Son gendre, Paul Lafargue, offrait en 1883 (Le droit à la paresse) une critique radicale de la société qui avait érigé le travail en valeur suprême afin de justifier l’exploitation des travailleurs, faisant de la valeur travail un outil d’asservissement en apparence moins violente que l’asservissement par la force, mais tout aussi problématique. Et alors que même à l’époque le développement de nouvelles technologies aurait pu permettre aux gens de travailler moins et de disposer de plus de temps pour le repos et les loisirs, au lieu de mettre la technologie au service des besoins humains, celle-ci semblait les avoir mis en concurrence, les obligeant à prouver leur utilité et à lutter pour avoir le droit de travailler toujours plus.
Ce qui a changé
Qu’est-ce qui a changé aujourd’hui ? Sommes-nous vraiment plus fatigués qu’auparavant ? Il est vrai que la fatigue au travail atteint actuellement des ampleurs inquiétantes, avec près d’un salarié sur cinq en risque d’épuisement d’après une enquête de 2019, sans parler des effets de la pandémie notamment dans certains secteurs, comme dans les domaines de la santé et de l’enseignement supérieur.
Il serait impossible d’établir une comparaison historique, ou d’essayer de quantifier le degré de pénibilité dans différents contextes ou situations. Et cela d’autant plus que la fatigue est une notion protéiforme, comportant des dimensions physiques, psychiques, et émotionnelles.

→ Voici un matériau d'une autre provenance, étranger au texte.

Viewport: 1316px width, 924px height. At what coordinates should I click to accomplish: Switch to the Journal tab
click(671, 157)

Ce qui est résolument contemporain, cependant, c’est que la fatigue a envahi nos discours, et nos manières de nous décrire. L’on en parle plus volontiers à l’heure actuelle, et nous inventons de nouveaux usages et de nouvelles expressions pour décrire cet état (burn-out, surcharge mentale…). Et alors qu’auparavant parler de la fatigue avait une connotation négative, aujourd’hui l’acceptation de la vulnérabilité ou de la fragilité provoquée par les situations subies s’exprime comme la revendication de nos besoins (de sommeil, de repos, de liberté, de sens).
Dire la fatigue : une nouvelle revendication sociale
Historiquement, la prise en compte de la fatigue a été une manière de rendre visible la situation des individus auparavant privés de voix et de visibilité au sein de la société. Exprimer la fatigue, la nommer, rechercher ses causes et ses mécanismes, la représenter, vont ainsi de pair avec la prise en compte sociétale des formes de souffrance jusqu’alors ignorées ou méprisées.

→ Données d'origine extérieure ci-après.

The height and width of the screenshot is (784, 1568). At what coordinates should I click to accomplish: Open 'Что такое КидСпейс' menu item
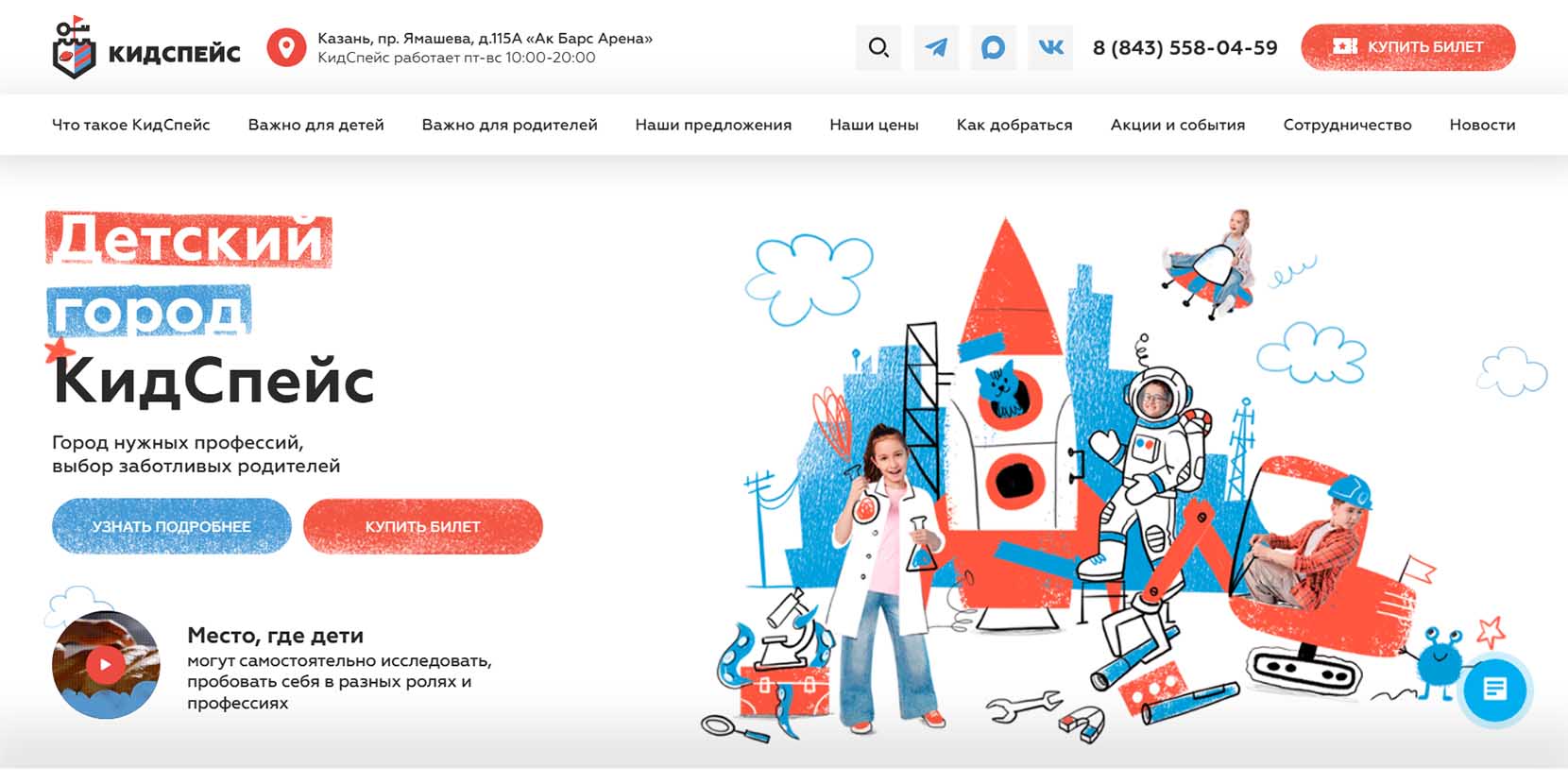pos(130,125)
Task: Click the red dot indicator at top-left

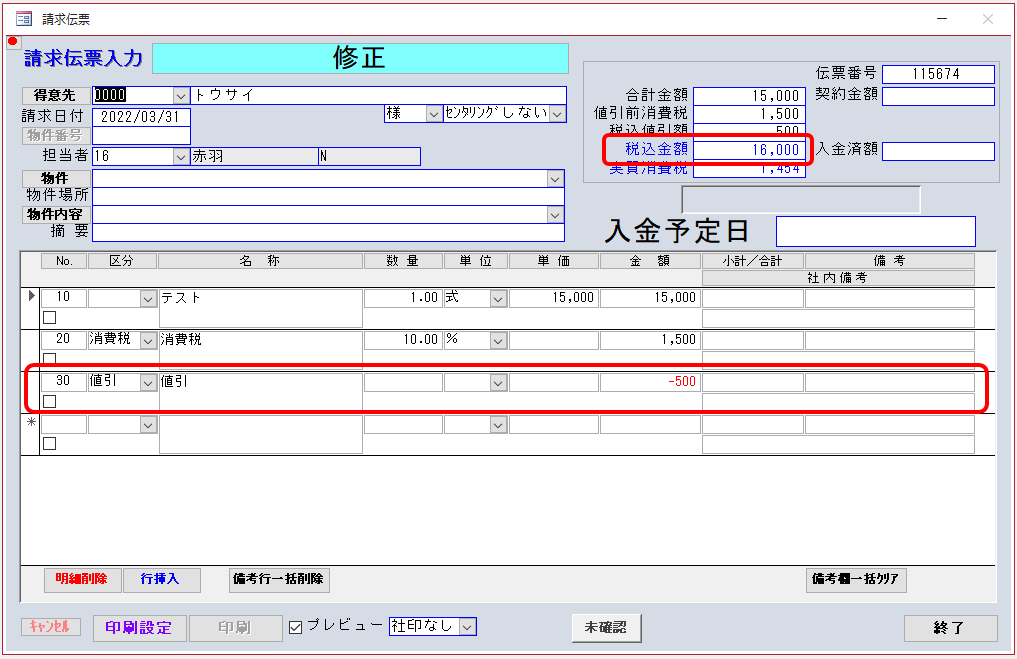Action: point(13,42)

Plus que le symptôme d’une société individualiste où chacun vise l’accomplissement personnel, nous émettrions l’hypothèse que le discours contemporain sur la fatigue dévoile l’inadéquation ressentie de manière de plus en plus vive entre les systèmes économiques et sociaux au sein desquels nous vivons et travaillons, et nos besoins et aspirations en tant que vivants humains.
Dans ce contexte, nous devrions plus que jamais porter attention à ce que veut dire l’expression de la fatigue. Et surtout à une modification dans ce discours. Au cours du XXe siècle, la représentation de la fatigue est devenue progressivement de plus en plus psychologique, intérieure, en lien avec le vécu personnel ou individuel. Peter Handke, dans son Essai sur la fatigue (1996), la disait par exemple « séparatrice », un repli sur soi et rupture de nos liens avec le monde.

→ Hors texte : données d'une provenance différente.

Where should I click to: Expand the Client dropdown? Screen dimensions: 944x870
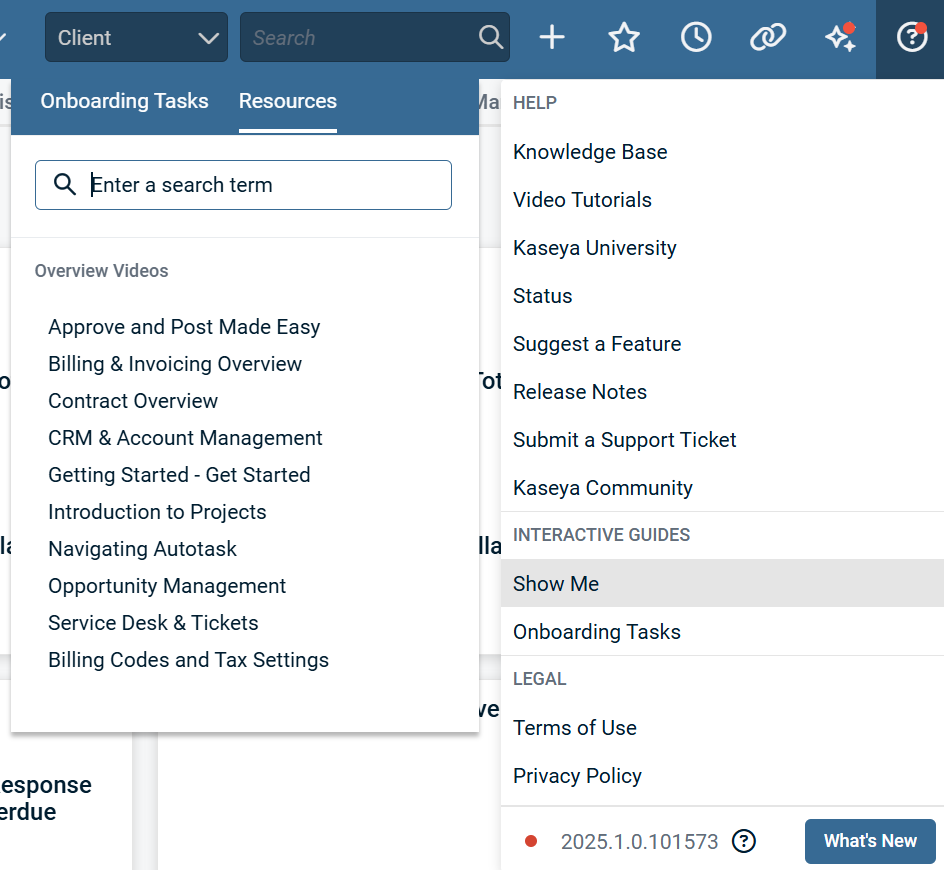[x=136, y=38]
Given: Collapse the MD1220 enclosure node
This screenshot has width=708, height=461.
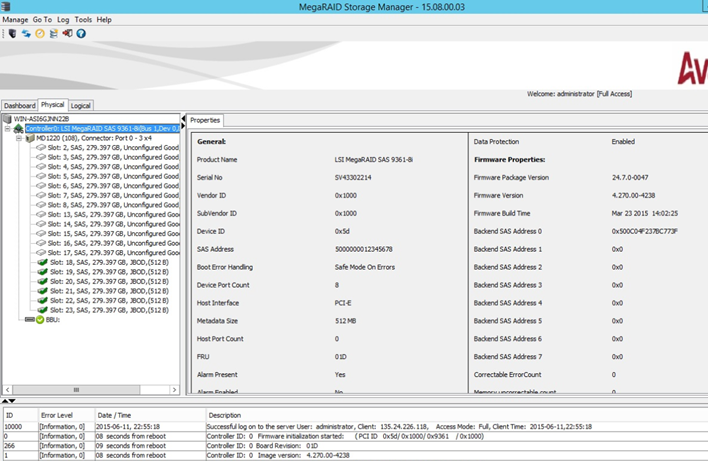Looking at the screenshot, I should click(19, 138).
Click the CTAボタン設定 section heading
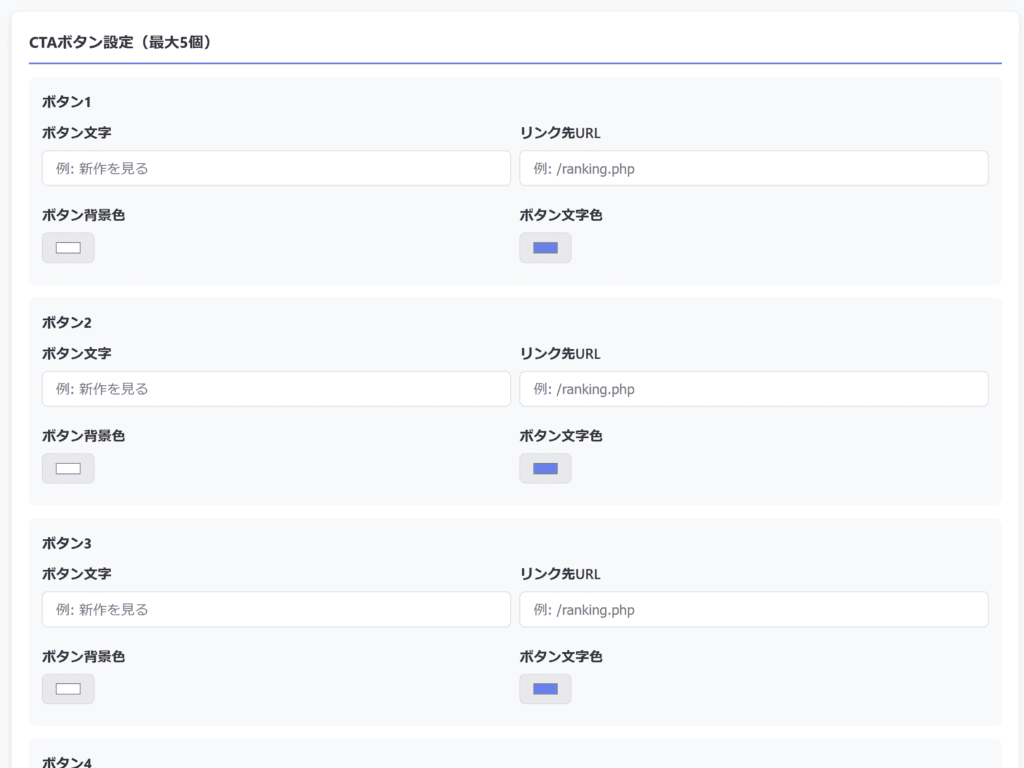The width and height of the screenshot is (1024, 768). point(120,43)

Aujourd’hui cependant, la fatigue s’articule selon une dimension collective. Non plus l’état d’un « je », mais celui d’un « nous », par exemple dans ce dossier de Philosophie Magazine de 2019, « Pourquoi sommes-nous si fatigués ? », ou dans les multiples références à la fatigue des travailleurs, des soignants, des Français dans les médias.
Ce passage de l’individuel au collectif suggère que la fatigue est amenée à jouer un nouveau rôle dans notre société : plus que la description d’un état ou un phénomène touchant la personne dans son intimité, elle devient (peut-être) un outil de revendication sociale.